» Tasks for this exercise
a - Please decide whether each statement agrees with the story below about a mother's cancer diagnosis. For each, answer yes or no and quote the deciding words from the story. (i) The phone call came on February 23, 2011. (ii) The mother was waiting for the results of an MRI. (iii) The writer kept the promise not to cry.
b - Extend the story below about a mother's cancer diagnosis, writing on from the end of its last sentence.

I have never shared my whole story with anyone before. Perhaps I find it hard to talk about or perhaps I am just scared to death. Not to share of course, but because of the unknown future it holds. But if one person reads it, benefits from it and takes the next step of getting the dreaded mammogram then it will all be worth it. If it saves one life that would be priceless.
I will never forget the day February 23, 2011. The phone rang and I knew it was my mom, anxiously awaiting the results of a P.E.T. scan to find out the progression of the Endometrial Cancer that was plaguing her. What I didn't anticipate was the news I actually got!
In her usual fashion I heard the happy voice of my mom on the other end of the line telling me the doctor had called and that it didn't seem so bad and that the radiation treatments would be as planned until she was permitted to have surgery. What a relief I thought...and I soon found out my thinking was very wrong. The next thing I heard was.....Paula promise not to cry. Immediately my eyes welled with tears as I made a false promise, which I apparently concealed very well (someone call Hollywood, I didn't get my Oscar yet!). All of this followed by "They found a large mass in my left breast, and are pretty sure it's cancer". WOW, you could have scraped me off the ceiling. How could this be? Don't only people with a family history of breast cancer get it? They have to be mistaken, the test needs to be repeated immediately! What? Are you crazy, you can't take my mom from me. These were just a few thoughts running through my head. As I thought, she proceeded to tell me what they would do next, of course I heard none of that as my world was flipping upside down.

» Entries supplied
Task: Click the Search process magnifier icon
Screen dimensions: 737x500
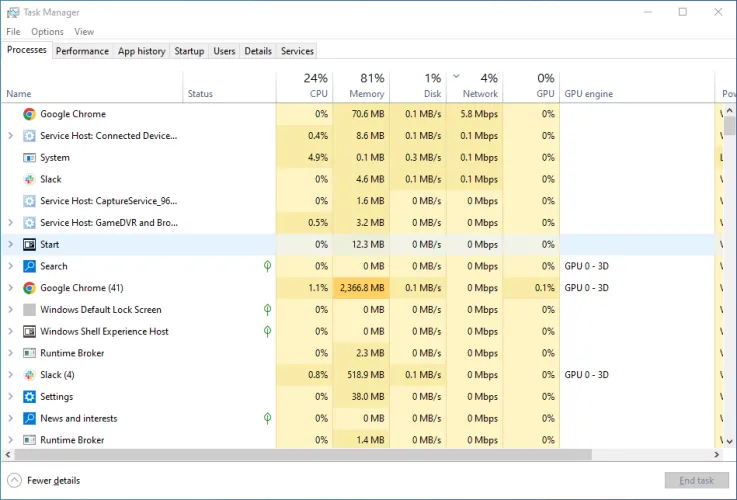Action: (29, 266)
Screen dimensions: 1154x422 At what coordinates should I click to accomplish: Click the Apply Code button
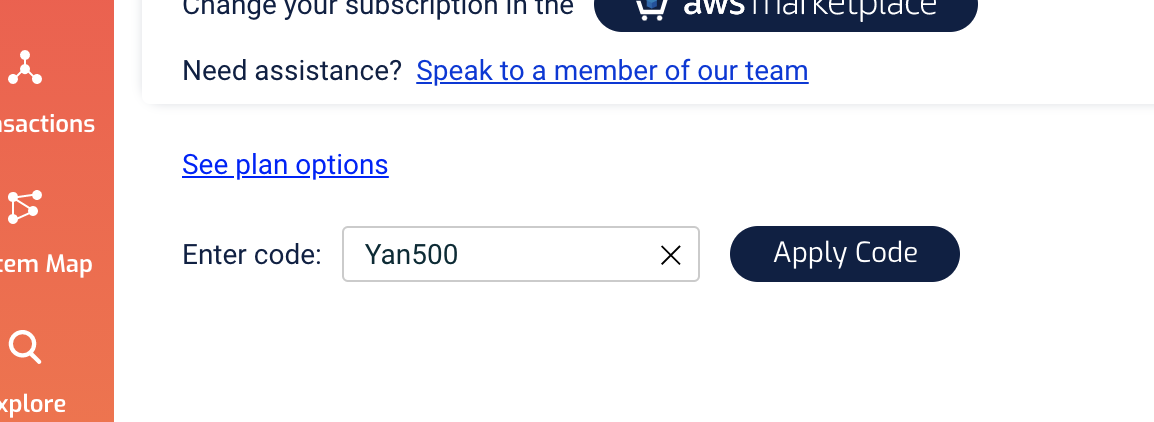(845, 253)
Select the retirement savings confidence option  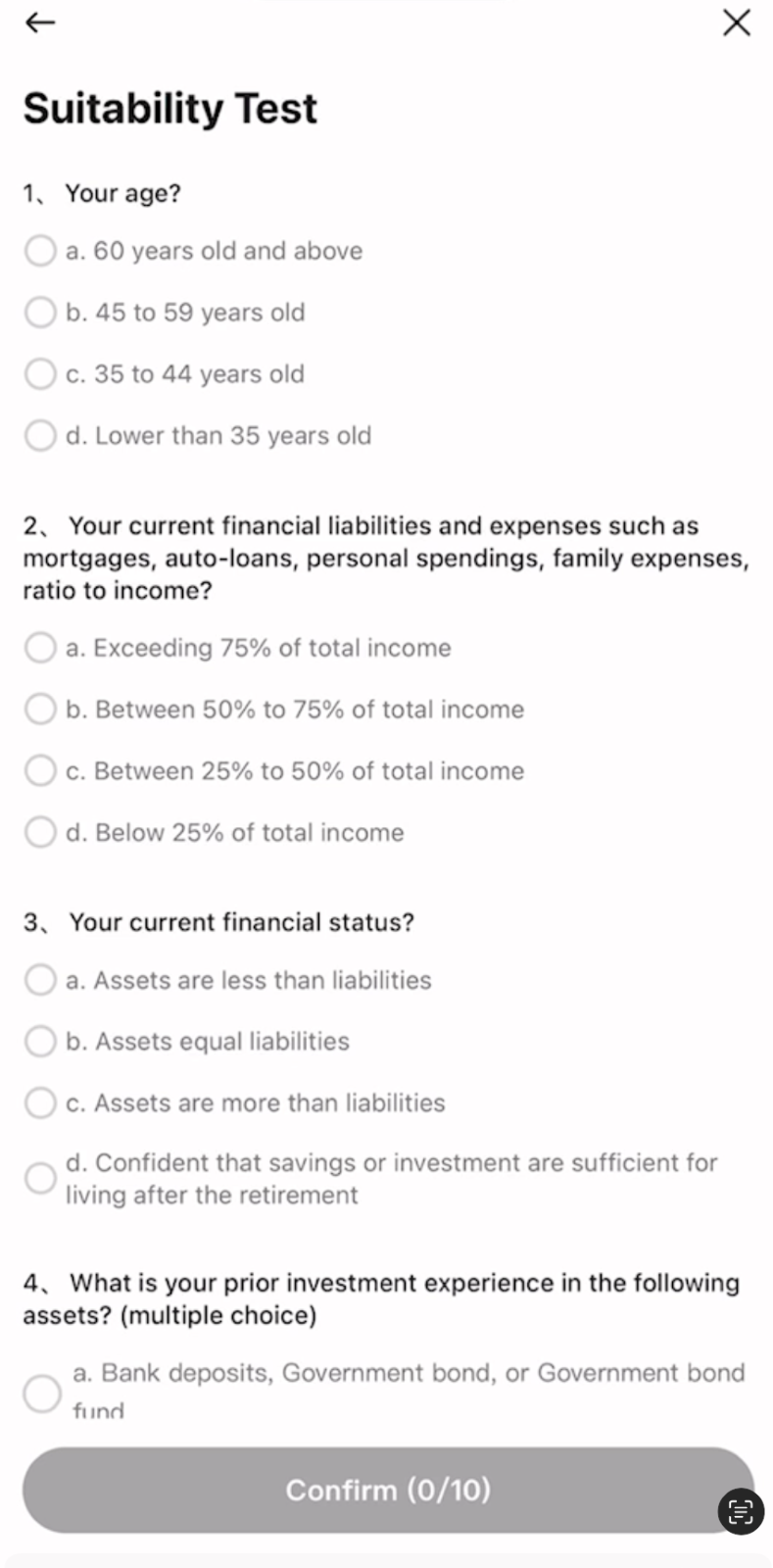[x=40, y=1178]
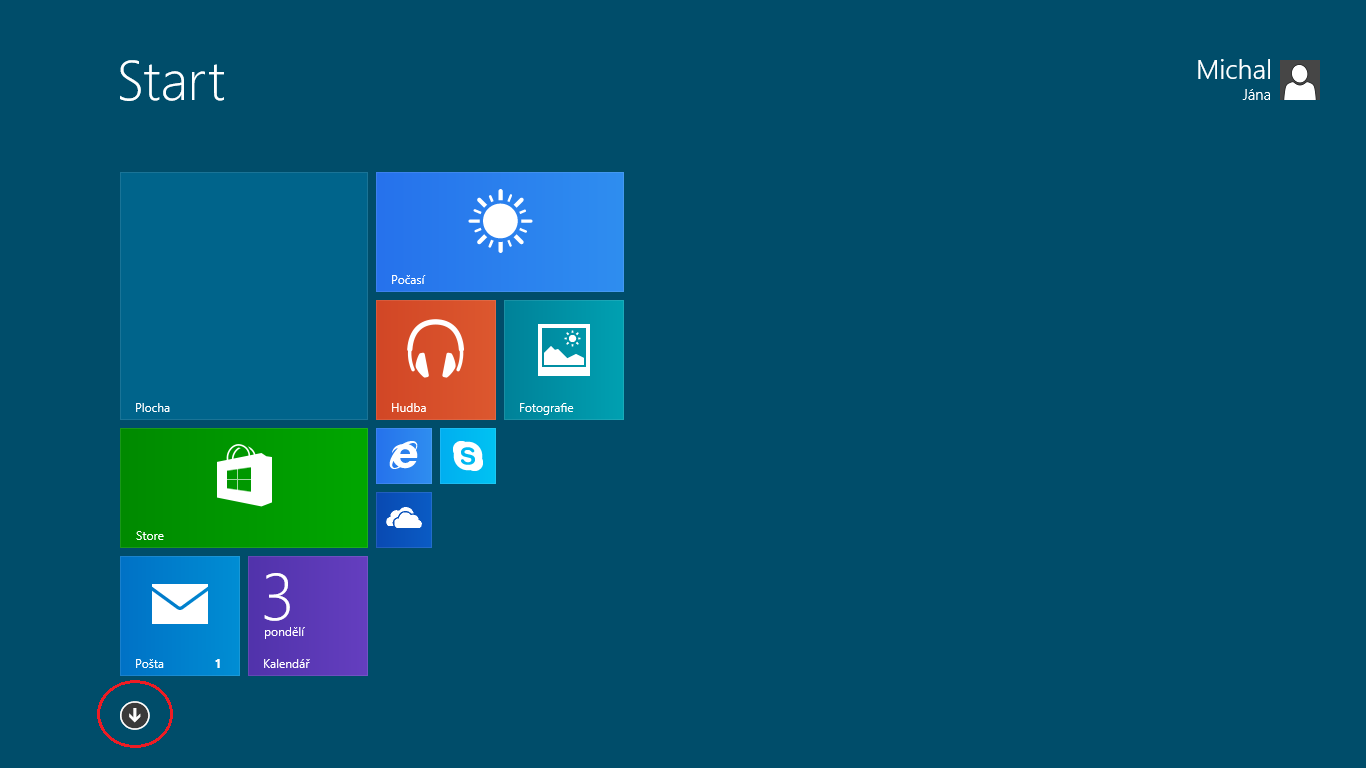Open the Kalendář calendar app

coord(307,615)
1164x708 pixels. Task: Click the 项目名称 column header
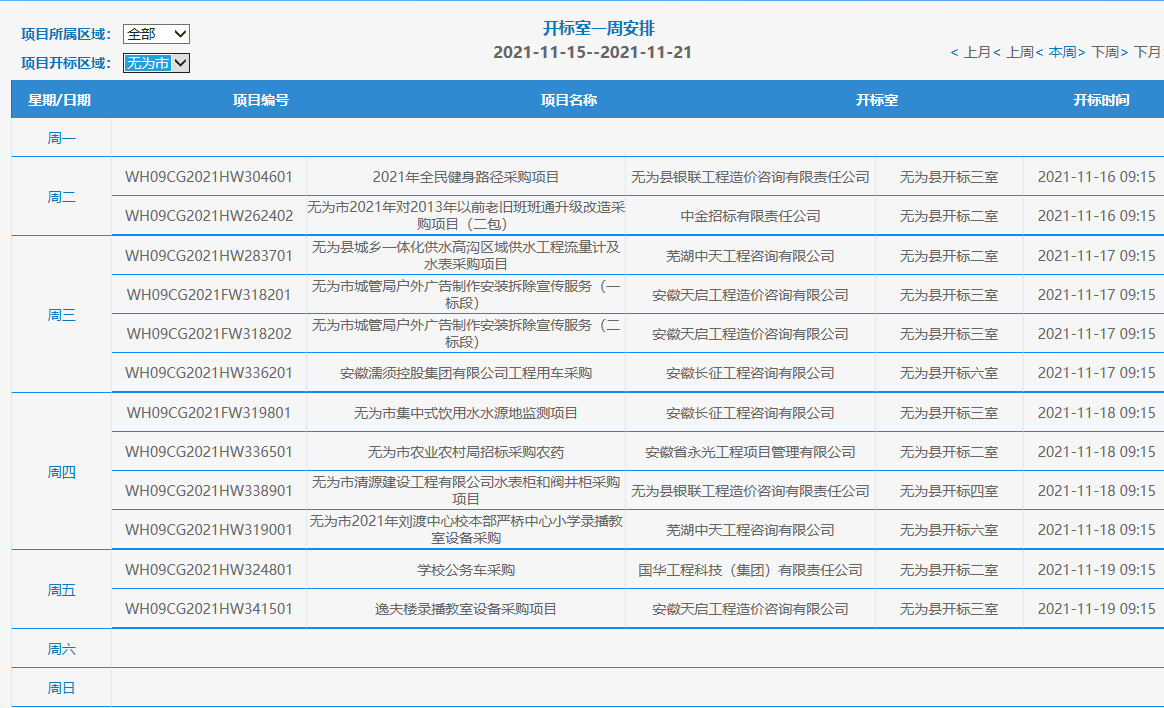[x=569, y=100]
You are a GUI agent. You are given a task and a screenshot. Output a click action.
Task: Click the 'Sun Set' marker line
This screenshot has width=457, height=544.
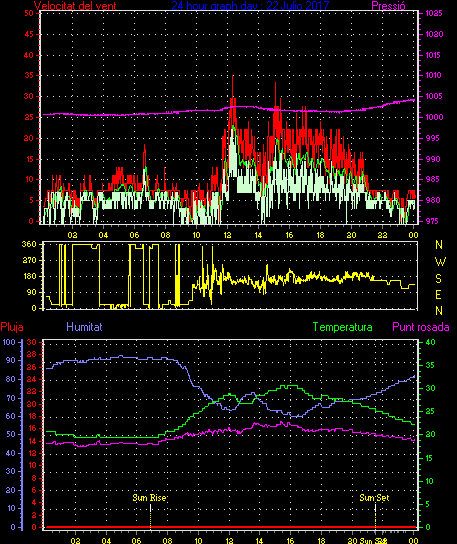375,516
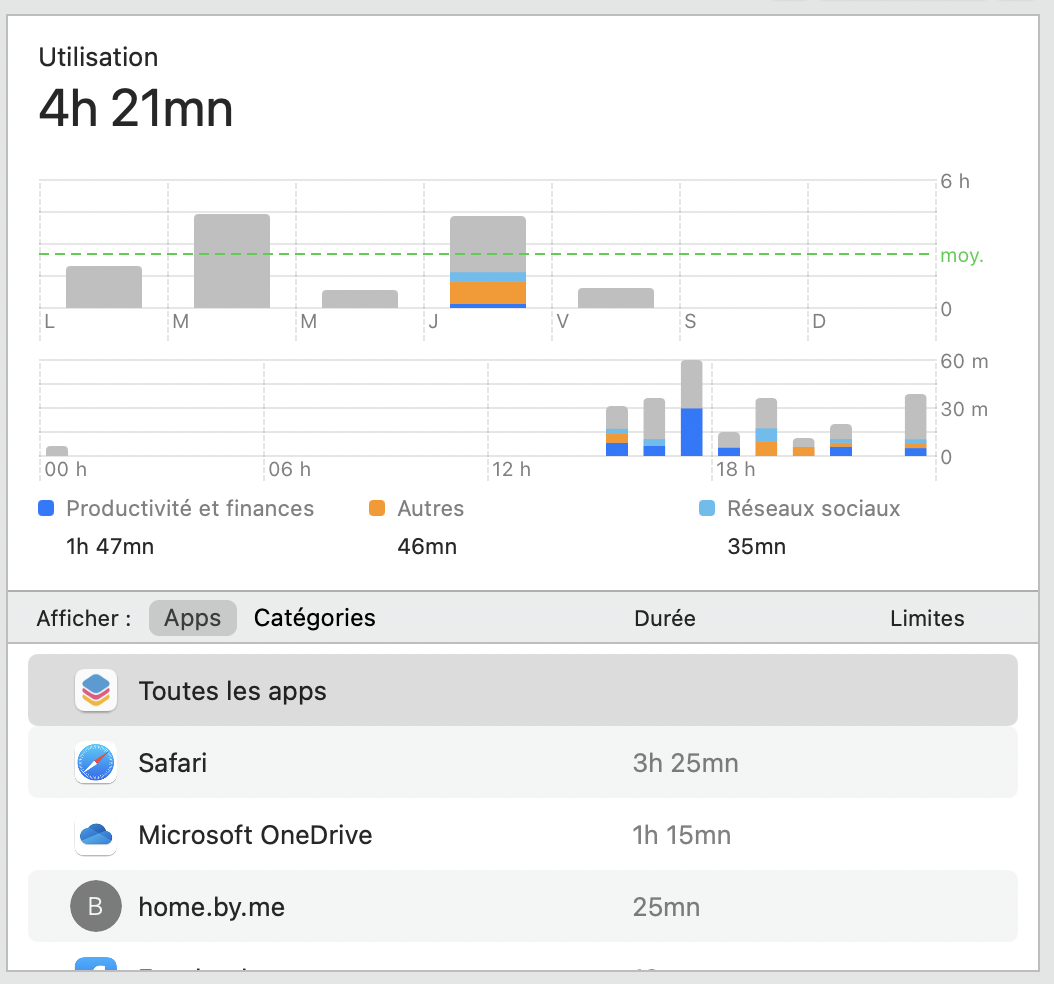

» Answers provided
a -
(i) Yes: "I will never forget the day February 23, 2011."
(ii) No: "anxiously awaiting the results of a P.E.T. scan"
(iii) No: "Immediately my eyes welled with tears as I made a false promise"

b -
The next week or so I lived in a state of denial. I knew they were wrong and it couldn't possibly be what they said. It had to be something else. Again, I was wrong. All the tests came back positive for breast cancer.
Again I started thinking, well it can't be that bad she was only 6 months late for her mammogram (I should really stop thinking!). We immediately met with another Oncologist to set our course of action, keeping in mind the soonest she could have surgery was July 15th. We learned that there were many types of breast cancer and all are not created equally. As it turned out the type my mom had is a very aggressive type, which just happened to be invasive too. Meaning that not only was it fast growing, it could pop up again anywhere it wanted to. The doctor gave us the options and let my mom decide. It was then that my mom looked to me for help in making the decision. I knew she would have to have Chemo, that is standard, though generally after surgery. I remember asking the doctor if she would lose her hair with the Chemo since not all types have this affect. When he said yes with no hesitation, I lost it. This was the first time my mom had ever seen me cry during all of this. Nonetheless, Chemo it was. A decision we made jointly, and a battle we would wage together. Nothing was, is or ever will keep us from winning this battle. I will fight with her every step of the way. Always laughing, and being at peace. As much as I would take this from my mom and carry this myself, I would not change the time it has given us together. I love you mom, and I will always be by your side, holding your hand.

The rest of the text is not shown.